SIADH, hyponatremic dehydration, and ingestion of fluid that is hypo-osmolar relative to the fluid loss can be aggravated by an excessive free water load. The Na content of available IVIG products ranges from trace amounts to 154 mEq/L (0.9%) [9]. While high Na content may be inappropriate for patients with heart failure or renal dysfunction, excessive free water load to young infants with hyponatremia raises the risk of deleterious change. The product’s concentration of protein also affects the amount that must be administered: For a 10-kg patient to receive 2 g/kg of IVIG preparations, 400 mL of fluid volume must be delivered as the IVIG products used in Japan have protein concentrations of 5%. The situation is similar to the Western countries as the protein concentrations of the IVIG products used in those countries range from 3% to 12% [9].

Given the aggravating hyponatremia by excessive free water in patients with KD, we wonder whether the Na content in IVIG preparations may affect hyponatremia, which can be lethal [5, 6]. Our study for the first time shows that certain IVIG products with trace amount of Na slow the recovery from hyponatremia, which is seen in one third of children with KD.

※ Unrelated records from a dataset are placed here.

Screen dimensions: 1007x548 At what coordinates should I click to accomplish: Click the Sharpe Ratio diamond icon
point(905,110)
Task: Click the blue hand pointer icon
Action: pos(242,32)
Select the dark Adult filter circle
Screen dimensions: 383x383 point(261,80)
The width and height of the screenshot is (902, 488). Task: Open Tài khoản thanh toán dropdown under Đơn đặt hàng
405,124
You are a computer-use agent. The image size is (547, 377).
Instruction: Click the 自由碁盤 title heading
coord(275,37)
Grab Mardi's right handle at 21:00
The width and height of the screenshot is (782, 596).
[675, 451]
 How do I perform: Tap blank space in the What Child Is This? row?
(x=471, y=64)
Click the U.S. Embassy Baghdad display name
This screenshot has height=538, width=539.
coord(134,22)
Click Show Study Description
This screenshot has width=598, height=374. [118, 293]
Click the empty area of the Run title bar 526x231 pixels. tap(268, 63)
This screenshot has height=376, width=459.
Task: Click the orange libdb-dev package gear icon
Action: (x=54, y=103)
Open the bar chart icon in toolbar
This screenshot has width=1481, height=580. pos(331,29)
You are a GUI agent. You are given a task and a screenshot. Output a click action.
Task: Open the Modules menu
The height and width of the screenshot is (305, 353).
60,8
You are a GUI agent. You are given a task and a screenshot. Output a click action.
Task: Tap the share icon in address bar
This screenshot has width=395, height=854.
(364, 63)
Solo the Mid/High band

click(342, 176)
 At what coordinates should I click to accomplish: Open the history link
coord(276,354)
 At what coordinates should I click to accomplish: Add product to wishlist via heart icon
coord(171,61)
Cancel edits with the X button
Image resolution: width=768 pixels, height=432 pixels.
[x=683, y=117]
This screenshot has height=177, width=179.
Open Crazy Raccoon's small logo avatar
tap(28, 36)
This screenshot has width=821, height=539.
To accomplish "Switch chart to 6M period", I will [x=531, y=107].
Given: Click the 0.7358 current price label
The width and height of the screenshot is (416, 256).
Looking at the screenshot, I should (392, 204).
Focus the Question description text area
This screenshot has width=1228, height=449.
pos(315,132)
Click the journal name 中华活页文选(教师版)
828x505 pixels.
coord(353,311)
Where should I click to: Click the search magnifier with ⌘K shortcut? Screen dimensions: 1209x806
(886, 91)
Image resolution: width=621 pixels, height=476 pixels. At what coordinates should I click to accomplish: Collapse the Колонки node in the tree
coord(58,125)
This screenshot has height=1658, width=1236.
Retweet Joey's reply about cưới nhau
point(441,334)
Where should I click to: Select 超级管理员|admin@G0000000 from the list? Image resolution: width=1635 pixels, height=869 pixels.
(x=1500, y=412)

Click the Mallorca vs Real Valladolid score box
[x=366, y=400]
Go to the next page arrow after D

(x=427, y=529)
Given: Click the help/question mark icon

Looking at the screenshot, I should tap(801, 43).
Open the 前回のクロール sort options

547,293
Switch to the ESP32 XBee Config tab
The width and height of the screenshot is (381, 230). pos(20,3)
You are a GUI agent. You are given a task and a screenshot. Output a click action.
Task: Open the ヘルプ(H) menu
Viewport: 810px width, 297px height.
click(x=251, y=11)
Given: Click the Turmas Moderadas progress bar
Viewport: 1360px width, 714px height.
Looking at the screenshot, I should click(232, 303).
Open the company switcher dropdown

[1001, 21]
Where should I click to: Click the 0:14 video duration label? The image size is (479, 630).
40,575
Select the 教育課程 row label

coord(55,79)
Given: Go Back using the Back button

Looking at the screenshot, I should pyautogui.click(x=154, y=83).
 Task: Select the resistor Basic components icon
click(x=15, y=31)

An efficacy of IVIG preparations to suppress the inflammatory response seems not to be influenced by their Na content because no significant differences in change in CRP and the prevalence of CALs were found among the patients receiving IVIG products containing different amounts of Na.

There are, however, several limitations in the present study because of its retrospective nature: First, there was a difference in administered hypotonic fluid volume between the groups as shown in Table 1. Hypotonic fluid infused to the patients with KD may lower the serum Na level as hyponatremia has been increasingly reported in children receiving hypotonic fluids. However, the difference in administered hypotonic fluid volume did not seem to influence directly on the present result as there was no significant correlation between serum Na level and administered fluid volume as shown in the Table 1. Furthermore, the finding that group A which received more hypotonic fluid after IVIG than group B suggests a little effect of administered hypotonic fluid volume on the serum Na level; second, there was a significant difference in CRP level between the groups as shown in Table 1: Group B showed higher CRP level than group A, and this might lead to the biased result. Similar prevalence of hyponatremia in the two groups, however, made this possibility less likely.

In conclusion, whatever the mechanism is involved, we should keep it in mind that the IVIG products without Na have an adverse affect on hyponatremia in KD though their efficacy seems to be equivalent to those containing high Na. We had better choose IVIG preparations containing high Na (154 mEq/L, 0.9%) if the patients with KD show hyponatremia before IVIG therapy. The management of hyponatremia in KD should also include the use of isotonic fluid, such as sodium chloride 0.9% (Na 154 mEq/L) or Hartmann’s solution (Na 131 mEq/L) for maintenance fluid therapy as the National Patient Safety Agency of UK has recently issued the recommendation not to use hypotonic fluid for children with nonosmotic secretion of antidiuretic hormone, such as pain, anxiety, the postoperative state, nausea, vomiting, certain drugs, pyrexia, sepsis, reduced circulating volume, respiratory disorders, central nervous system infections, and metabolic and endocrine disorders in order to reduce the risk of hyponatremia.